By Kate Hunger
The School of Health Professions is adding a Ph.D. in Health Sciences to help meet the demand for allied health faculty and researchers with doctoral degrees.
The program also will help support evidence-based practice and outcomes research in allied health, said School of Health Professions Dean David C. Shelledy, Ph.D., RRT, FAARC, FASAHP.
“This will be helpful for our school, other schools of allied health in Texas and for colleges and universities around the country,” Shelledy said.
The program will be offered online and in face-to-face blended formats to students accepted throughout Texas and the U.S. Core courses will be offered online, and specialty courses will be mentored and will be able to be completed remotely, while elective courses will be taken at approved colleges and universities.
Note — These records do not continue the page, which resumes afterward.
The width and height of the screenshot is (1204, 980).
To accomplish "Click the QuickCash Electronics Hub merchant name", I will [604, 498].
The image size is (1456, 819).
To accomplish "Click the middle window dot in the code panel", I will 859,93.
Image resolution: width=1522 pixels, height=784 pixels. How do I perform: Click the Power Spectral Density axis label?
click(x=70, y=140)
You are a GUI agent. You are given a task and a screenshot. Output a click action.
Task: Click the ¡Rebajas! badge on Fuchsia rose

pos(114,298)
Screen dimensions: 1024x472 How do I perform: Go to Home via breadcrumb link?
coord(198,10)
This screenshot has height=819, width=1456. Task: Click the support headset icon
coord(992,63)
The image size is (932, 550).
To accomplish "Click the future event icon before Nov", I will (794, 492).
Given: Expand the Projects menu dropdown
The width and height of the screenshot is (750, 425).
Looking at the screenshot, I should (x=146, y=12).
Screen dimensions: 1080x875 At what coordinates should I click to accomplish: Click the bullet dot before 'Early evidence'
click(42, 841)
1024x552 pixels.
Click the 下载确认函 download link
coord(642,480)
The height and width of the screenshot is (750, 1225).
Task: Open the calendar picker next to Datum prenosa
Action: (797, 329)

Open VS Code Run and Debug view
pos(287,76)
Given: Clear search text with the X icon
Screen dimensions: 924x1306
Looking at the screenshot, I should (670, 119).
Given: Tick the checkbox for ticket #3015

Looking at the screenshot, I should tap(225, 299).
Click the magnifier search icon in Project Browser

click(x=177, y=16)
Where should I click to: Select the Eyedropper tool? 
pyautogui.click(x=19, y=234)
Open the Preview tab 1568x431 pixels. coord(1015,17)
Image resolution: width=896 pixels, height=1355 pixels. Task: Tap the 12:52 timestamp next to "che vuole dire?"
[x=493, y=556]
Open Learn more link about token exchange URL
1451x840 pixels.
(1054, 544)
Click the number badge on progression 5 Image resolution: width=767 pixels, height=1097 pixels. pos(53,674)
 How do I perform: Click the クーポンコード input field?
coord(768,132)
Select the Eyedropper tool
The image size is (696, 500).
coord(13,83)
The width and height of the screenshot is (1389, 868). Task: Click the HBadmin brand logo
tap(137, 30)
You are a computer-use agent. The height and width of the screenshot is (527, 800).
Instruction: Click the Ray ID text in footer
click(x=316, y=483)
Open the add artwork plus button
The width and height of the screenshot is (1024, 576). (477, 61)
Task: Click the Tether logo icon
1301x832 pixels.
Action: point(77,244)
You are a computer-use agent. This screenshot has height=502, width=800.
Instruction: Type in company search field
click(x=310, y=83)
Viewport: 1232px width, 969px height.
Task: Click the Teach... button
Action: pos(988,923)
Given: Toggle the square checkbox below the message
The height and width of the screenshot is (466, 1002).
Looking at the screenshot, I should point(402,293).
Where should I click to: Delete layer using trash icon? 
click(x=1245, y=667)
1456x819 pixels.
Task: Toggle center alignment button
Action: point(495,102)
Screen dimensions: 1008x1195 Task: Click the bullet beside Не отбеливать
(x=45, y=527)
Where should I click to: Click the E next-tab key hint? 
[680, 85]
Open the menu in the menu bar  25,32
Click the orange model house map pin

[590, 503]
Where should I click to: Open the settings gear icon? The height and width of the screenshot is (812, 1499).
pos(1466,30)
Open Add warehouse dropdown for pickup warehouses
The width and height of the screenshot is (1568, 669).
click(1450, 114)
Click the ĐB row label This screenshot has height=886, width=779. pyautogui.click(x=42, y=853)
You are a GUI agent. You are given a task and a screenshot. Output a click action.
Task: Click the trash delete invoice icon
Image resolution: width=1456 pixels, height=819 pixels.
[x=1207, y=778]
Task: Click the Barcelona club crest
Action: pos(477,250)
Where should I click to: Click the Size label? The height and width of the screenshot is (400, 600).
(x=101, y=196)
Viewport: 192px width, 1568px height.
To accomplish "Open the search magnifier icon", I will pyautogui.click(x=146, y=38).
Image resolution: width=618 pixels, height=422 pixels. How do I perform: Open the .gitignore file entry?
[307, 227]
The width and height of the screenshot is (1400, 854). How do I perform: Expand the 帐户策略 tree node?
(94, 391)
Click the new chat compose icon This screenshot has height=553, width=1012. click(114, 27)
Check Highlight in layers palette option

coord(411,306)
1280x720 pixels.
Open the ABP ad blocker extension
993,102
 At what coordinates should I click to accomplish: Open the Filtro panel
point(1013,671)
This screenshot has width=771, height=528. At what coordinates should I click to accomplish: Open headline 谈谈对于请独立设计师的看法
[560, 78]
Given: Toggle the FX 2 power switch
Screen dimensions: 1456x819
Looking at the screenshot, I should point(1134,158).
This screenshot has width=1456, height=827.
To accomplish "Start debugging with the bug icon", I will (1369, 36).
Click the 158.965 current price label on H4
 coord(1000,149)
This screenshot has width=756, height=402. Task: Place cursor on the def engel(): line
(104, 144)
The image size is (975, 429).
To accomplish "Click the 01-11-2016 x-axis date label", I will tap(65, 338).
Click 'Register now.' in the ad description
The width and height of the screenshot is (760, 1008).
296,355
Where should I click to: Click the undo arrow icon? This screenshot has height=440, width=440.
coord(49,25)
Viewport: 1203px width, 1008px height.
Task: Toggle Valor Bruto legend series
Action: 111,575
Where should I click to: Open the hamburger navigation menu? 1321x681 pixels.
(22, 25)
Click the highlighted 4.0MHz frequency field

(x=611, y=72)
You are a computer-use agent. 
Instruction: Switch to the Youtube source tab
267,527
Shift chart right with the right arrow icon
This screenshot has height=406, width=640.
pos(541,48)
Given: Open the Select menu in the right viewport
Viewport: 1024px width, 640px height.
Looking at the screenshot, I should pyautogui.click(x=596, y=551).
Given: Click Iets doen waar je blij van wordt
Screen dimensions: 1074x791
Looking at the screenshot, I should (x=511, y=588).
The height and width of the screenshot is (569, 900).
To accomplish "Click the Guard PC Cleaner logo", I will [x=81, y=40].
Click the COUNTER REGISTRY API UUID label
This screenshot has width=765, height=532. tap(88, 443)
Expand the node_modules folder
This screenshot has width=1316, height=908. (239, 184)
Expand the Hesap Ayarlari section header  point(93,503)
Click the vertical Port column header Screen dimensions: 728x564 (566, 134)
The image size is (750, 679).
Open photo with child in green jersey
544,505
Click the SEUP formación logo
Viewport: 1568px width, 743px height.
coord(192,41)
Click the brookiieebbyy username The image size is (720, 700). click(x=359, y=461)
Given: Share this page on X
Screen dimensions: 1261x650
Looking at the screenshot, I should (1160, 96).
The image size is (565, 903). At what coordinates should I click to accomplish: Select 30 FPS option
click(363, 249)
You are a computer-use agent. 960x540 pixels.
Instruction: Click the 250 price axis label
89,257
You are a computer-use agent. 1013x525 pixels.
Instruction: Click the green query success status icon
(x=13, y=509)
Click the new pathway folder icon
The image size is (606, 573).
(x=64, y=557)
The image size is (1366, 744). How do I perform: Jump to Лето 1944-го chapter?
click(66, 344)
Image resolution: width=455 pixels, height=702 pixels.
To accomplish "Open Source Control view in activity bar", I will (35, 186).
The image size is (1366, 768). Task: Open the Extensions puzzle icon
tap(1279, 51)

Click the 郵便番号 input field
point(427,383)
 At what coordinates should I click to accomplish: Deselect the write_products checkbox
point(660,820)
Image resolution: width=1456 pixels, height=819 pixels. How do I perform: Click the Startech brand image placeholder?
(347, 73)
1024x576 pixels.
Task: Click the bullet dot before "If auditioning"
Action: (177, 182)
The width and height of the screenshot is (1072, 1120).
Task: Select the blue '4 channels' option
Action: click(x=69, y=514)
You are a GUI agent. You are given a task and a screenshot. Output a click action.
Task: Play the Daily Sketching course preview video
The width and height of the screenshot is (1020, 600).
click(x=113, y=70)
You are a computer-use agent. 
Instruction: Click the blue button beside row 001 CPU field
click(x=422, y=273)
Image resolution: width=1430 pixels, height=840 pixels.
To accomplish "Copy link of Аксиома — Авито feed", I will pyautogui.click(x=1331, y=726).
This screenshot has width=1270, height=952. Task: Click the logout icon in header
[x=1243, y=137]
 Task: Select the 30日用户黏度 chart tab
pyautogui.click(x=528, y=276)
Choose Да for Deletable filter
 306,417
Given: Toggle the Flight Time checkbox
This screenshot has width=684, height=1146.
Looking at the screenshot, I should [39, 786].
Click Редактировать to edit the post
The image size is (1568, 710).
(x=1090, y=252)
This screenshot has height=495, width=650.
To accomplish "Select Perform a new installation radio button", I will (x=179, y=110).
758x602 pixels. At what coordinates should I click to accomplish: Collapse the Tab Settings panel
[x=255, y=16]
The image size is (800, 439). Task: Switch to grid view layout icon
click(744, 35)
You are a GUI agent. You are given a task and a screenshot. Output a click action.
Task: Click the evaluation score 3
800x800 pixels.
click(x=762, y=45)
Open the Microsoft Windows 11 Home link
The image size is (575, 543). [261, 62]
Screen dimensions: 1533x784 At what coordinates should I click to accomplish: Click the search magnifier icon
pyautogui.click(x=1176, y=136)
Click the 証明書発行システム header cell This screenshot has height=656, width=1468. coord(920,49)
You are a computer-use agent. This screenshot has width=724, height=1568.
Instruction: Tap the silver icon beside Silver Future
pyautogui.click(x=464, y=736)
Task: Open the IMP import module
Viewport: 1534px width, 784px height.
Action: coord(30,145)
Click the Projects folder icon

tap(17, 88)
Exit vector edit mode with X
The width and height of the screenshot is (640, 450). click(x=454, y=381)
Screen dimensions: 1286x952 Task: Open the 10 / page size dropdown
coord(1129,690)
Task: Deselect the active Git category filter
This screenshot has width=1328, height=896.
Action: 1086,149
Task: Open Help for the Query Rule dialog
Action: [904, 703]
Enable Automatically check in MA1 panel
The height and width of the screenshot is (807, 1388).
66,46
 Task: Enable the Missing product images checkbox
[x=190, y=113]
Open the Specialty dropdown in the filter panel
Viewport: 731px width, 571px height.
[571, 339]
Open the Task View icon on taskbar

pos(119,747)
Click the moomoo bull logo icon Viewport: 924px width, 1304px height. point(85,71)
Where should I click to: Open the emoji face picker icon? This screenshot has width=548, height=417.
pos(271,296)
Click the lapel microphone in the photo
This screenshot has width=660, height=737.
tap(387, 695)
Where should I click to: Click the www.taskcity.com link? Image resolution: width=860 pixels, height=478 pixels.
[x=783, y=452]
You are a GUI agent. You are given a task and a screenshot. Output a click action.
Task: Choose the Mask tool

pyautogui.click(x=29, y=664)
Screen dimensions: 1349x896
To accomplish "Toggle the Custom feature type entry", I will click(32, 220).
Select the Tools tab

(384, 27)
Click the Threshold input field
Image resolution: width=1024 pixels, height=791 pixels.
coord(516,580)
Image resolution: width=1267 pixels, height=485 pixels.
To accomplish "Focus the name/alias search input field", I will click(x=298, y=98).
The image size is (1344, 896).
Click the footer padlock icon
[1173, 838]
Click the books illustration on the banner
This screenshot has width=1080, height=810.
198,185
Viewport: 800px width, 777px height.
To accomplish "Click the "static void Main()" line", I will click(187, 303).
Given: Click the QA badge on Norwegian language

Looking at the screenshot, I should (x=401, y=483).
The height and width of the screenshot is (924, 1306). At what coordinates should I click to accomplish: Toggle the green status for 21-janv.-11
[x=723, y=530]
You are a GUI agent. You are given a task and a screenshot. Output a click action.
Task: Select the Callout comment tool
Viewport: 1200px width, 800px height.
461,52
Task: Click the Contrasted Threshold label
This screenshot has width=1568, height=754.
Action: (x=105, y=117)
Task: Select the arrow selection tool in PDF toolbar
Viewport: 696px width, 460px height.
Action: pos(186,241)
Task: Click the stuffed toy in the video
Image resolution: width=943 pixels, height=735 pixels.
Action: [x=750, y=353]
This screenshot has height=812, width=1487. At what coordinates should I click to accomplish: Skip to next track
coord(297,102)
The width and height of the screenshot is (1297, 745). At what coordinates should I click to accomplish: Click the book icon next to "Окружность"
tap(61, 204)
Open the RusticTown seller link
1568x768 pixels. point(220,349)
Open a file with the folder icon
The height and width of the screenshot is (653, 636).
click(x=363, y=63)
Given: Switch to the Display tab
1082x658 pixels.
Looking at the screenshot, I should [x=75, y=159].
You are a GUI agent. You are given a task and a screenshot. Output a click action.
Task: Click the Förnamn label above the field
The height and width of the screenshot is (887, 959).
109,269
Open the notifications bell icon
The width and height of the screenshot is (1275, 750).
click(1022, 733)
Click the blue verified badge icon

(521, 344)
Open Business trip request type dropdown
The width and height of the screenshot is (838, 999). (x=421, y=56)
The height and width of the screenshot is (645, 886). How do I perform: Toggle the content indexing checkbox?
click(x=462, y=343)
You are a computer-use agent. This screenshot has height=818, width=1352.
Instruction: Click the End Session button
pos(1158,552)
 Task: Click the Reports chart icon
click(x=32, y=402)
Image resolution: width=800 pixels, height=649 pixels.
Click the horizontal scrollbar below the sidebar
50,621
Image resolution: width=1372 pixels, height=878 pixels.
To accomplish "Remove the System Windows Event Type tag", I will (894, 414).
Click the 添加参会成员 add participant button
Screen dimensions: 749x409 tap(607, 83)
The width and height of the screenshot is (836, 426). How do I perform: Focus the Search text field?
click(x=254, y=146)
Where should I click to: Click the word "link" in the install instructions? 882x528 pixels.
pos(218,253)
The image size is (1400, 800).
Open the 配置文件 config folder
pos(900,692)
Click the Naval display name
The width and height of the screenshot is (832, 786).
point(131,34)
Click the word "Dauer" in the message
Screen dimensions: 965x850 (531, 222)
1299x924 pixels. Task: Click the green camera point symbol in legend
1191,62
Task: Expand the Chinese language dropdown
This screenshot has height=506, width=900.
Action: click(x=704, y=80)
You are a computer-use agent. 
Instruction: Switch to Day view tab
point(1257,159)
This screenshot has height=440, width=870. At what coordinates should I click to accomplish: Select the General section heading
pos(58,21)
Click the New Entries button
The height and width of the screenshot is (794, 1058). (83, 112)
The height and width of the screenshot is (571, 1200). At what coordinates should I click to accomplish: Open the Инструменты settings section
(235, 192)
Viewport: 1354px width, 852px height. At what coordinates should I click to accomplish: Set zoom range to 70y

“Most students in this program will already be allied health professionals,” Shelledy said.
The program’s coursework falls into three core areas: teaching and education, research methods and statistics, and leadership. Students will be required to complete a doctoral dissertation that involves designing and completing a research study that contributes significant new knowledge to their discipline, Shelledy noted.
“That will be a game-changer for our school,” he said of the dissertation requirement.
Plans call for the program, which is expected to take three years for most students to finish, to enroll five students in its first year and add five students each successive year, bringing the program to a total of 20 students by its fourth year.
The program is pending approval by the Southern Association of Colleges and Schools Commission on Colleges in spring 2020.